Je dois dire aussi, du reste, que la CNIL y a pris toute sa part : je la salue, elle qui a joué un grand rôle dans le déroulement des travaux préparatoires. Je salue l'action d'Alex Türk, président de cette autorité au début des travaux, d'Isabelle Falque-Pierrotin, qui lui a succédé, et de l'ensemble du groupe G 29, le fameux groupe des « CNIL » européennes, ou plutôt des autorités de contrôle européennes – cela sera mieux dit ainsi !
Après plusieurs années de négociations, l'adoption d'un règlement général sur la protection des données a constitué l'aboutissement de la volonté européenne. Il est forcément le fruit d'un compromis entre différentes visions, mais il me semble que le fruit est plutôt beau malgré tout. Ce règlement a été complété, Mme la garde des sceaux l'évoquait tout à l'heure, par une directive sur les données policières et judiciaires, ces deux textes constituant ce que l'on appelle « le paquet européen de protection des données ». Ce règlement sera applicable dans quelques petites semaines, le 25 mai 2018, date à laquelle la directive de 1995 sera abrogée. Il est donc nécessaire, préalablement, de nous activer. Il y a même une certaine urgence puisque dans trois mois et demi, nous y serons.

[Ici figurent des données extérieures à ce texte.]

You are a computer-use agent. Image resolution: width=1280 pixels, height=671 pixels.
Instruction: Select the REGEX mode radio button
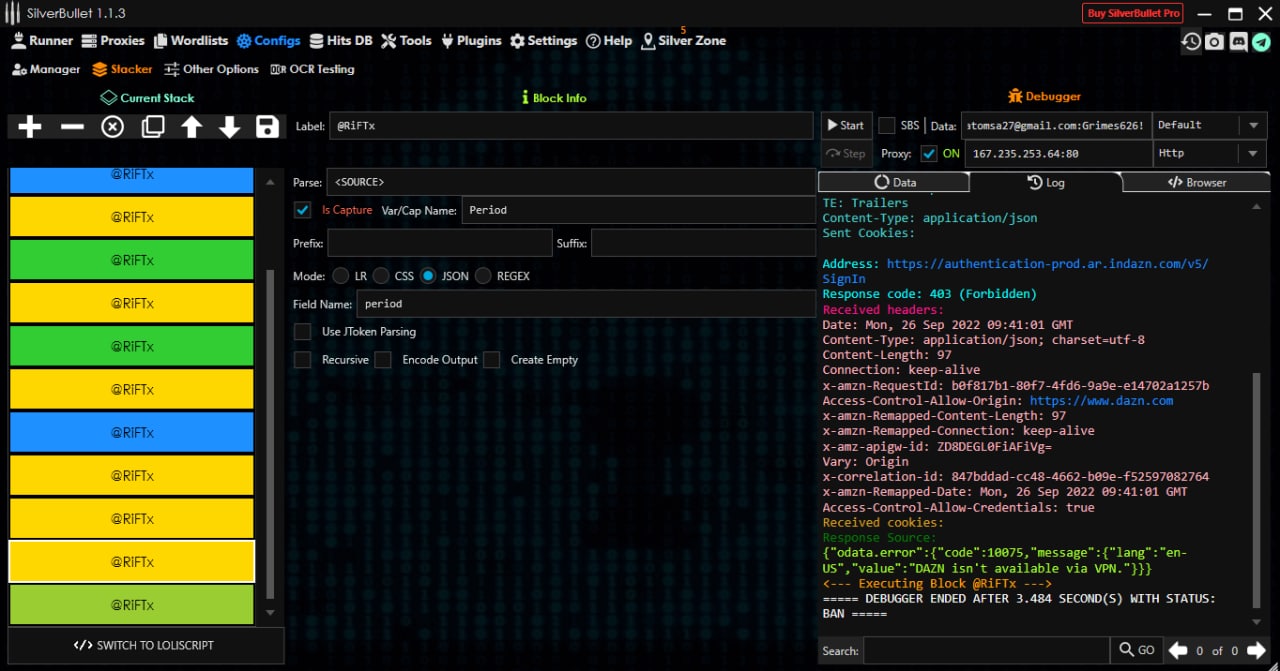(483, 276)
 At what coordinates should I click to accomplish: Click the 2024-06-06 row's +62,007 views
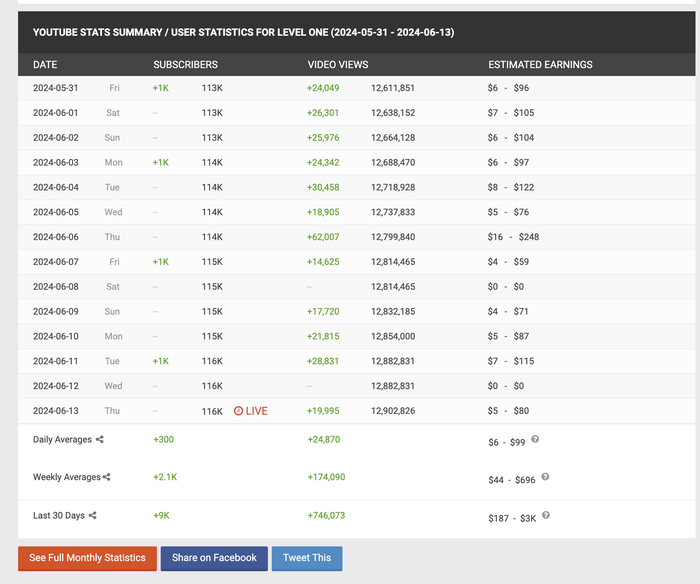pos(323,237)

Si la loi du 7 octobre 2016 pour une République numérique a bien permis un renforcement significatif de la protection des données personnelles, elle n'a cependant pas couvert l'ensemble du champ du règlement, et la révision de la loi de 1978 est indispensable. C'est l'objet du présent texte. Et je tiens à saluer, échange de bons procédés, le travail de notre rapporteure, Paula Forteza, qui a, je le sais, oeuvré d'arrache-pied. Je regrette cependant – je n'en fais évidemment pas, madame la garde des sceaux, une attaque personnelle – la relative précipitation avec laquelle ces travaux sont menés et l'habilitation donnée au Gouvernement pour agir et transcrire directement la directive par ordonnance. Contrairement à ce qui a été dit, il ne s'agit pas seulement d'une habilitation à procéder à des ajustements légistiques – on va un peu plus loin. C'est pourquoi je regrette ce retard alors qu'il était prévisible. Ma collègue Anne-Yvonne Le Dain et moi-même avions tenté dans l'ancien monde, sous la XIVe législature, de mettre la commission et le Gouvernement en alerte à ce sujet. Mais, manifestement, notre testament politique n'a pas suffi. Il n'a pas été entendu, et nous voilà à marche forcée aujourd'hui, avec une remise à plat qui n'est pas aussi complète qu'elle aurait pu l'être, et un texte par conséquent moins ambitieux. La fabrique de la loi, et c'est l'occasion de le dire ici à dessein, à quelques semaines d'une révision constitutionnelle, ne devrait pas pouvoir se faire dans une telle précipitation.